The sudden brightening that V883 Orionis experienced is an example of what occurs when large amounts of material from the disc surrounding a young star fall onto its surface. V883 Orionis is only 30% more massive than the Sun, but thanks to the outburst it is experiencing, it is currently a staggering 400 times more luminous — and much hotter.

Lead author Lucas Cieza explains: “The ALMA observations came as a surprise to us. Our observations were designed to look for disc fragmentation leading to planet formation. We saw none of that; instead, we found what looks like a ring at 40 au. This illustrates well the transformational power of ALMA, which delivers exciting results even if they are not the ones we were looking for.”

The bizarre idea of snow orbiting in space is fundamental to planet formation. The presence of water ice regulates the efficiency of the coagulation of dust grains — the first step in planet formation. Within the snow line, where water is vapourised, smaller, rocky planets like our own are believed to form. Outside the water snow line, the presence of water ice allows the rapid formation of cosmic snowballs, which eventually go on to form massive gaseous planets such as Jupiter.
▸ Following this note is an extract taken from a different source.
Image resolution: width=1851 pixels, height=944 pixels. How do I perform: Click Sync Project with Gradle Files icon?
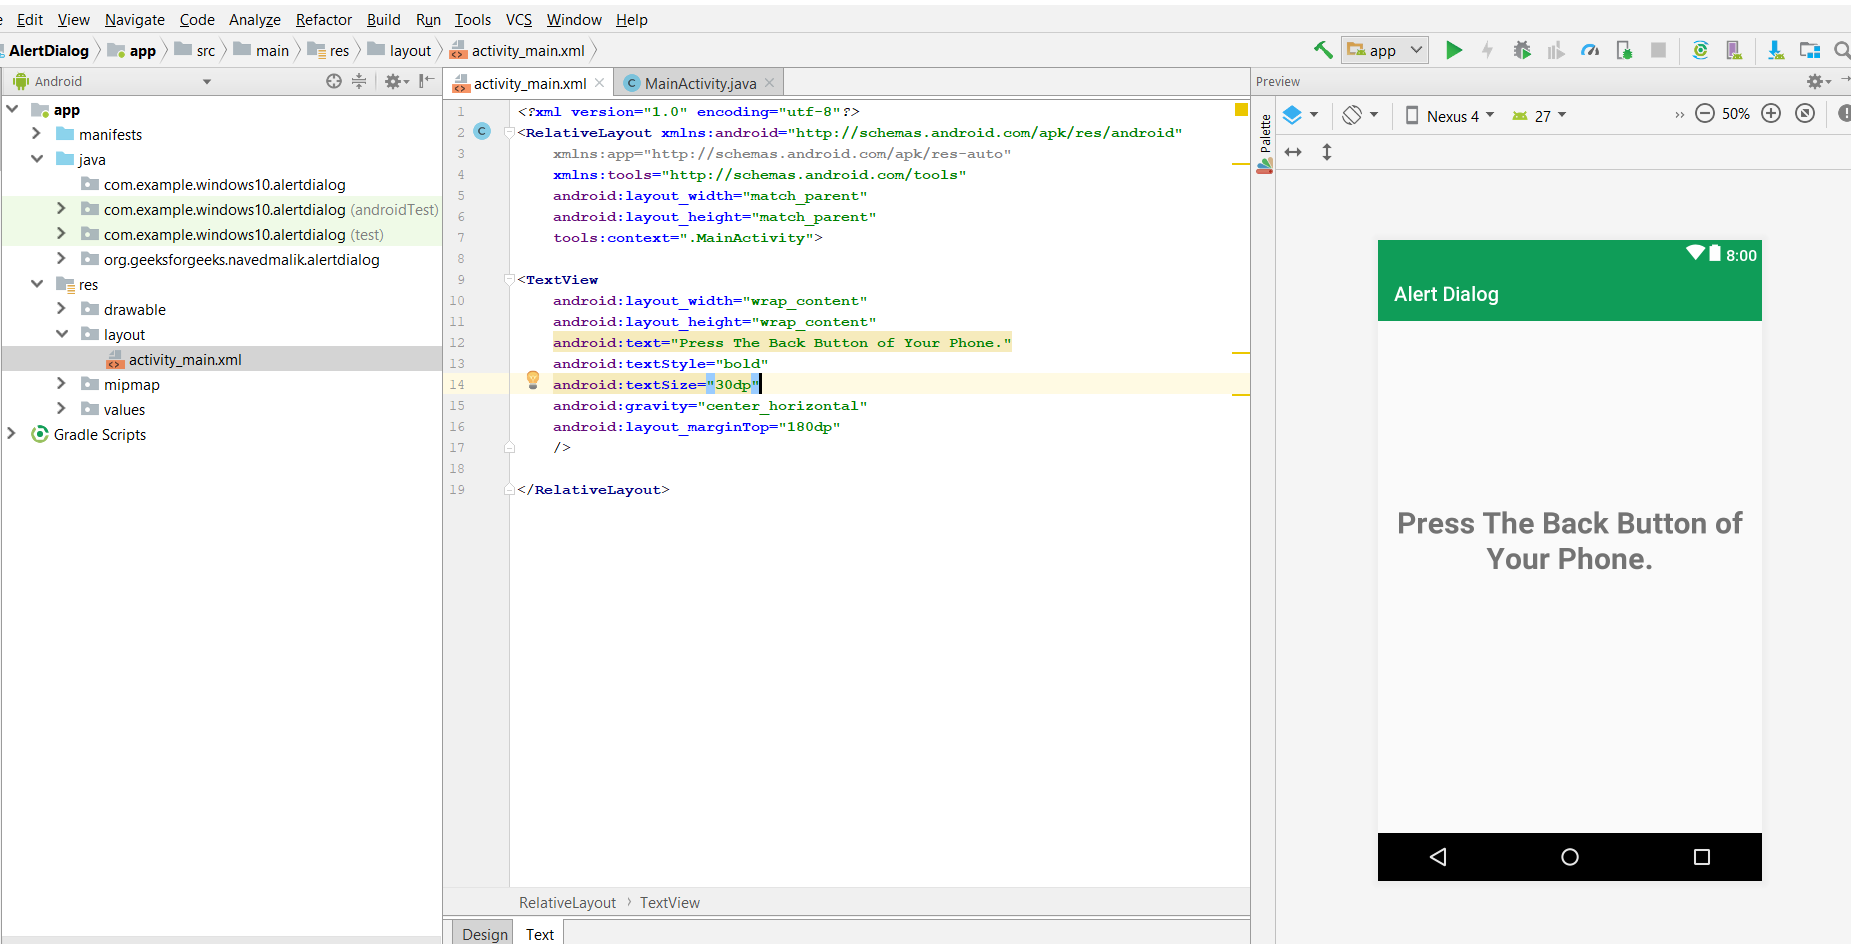[x=1700, y=50]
The discovery that these outbursts may blast the water snow line to about 10 times its typical radius is very significant for the development of good planetary formation models. Such outbursts are believed to be a stage in the evolution of most planetary systems, so this may be the first observation of a common occurrence. In that case, this observation from ALMA could contribute significantly to a better understanding of how planets throughout the Universe formed and evolved.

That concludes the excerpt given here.